Timothy Rees

Personal information
- Born: July 24, 1980 (age 45) Kingston, Ontario
- Occupation: Judoka
- Height: 1.78 m (5 ft 10 in)
- Weight: 100 kg (220 lb) (2012)

Sport
- Country: Canada
- Sport: Judo
- Disability: Blind
- Disability class: B2
- Club: Victoria Judo Club
- Coached by: Tom Thompson

Medal record
Paralympic judo
Representing Canada
Parapan American Games
| Bronze medal – third place | 2011 Guadalajara | -100kg |

Profile at external databases
- JudoInside.com: 89848

= Timothy Rees (judoka) =

Paralympic judoka

Timothy Rees (born 24 July 1980) is a Canadian judoka and academic who represented Canada in Judo at the 2012 Paralympics in the -100 kg category. He was eliminated in the first round by Britain's Joe Ingram.

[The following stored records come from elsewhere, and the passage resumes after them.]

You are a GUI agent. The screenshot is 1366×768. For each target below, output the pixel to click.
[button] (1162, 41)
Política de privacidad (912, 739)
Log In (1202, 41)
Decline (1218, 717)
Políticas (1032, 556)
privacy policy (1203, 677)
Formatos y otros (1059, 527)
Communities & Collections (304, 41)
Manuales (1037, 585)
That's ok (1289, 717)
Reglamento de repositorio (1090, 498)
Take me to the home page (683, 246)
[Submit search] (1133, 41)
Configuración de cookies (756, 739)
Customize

Rees won bronze at the 2011 Parapan American Games in the under -100 kg category. He holds a PhD in applied mathematics and worked as a postdoctoral research fellow at the University of Victoria. In 2015 he began work in industry, and he currently serves as the Chief Scientist at Allsalt Maritime Corporation.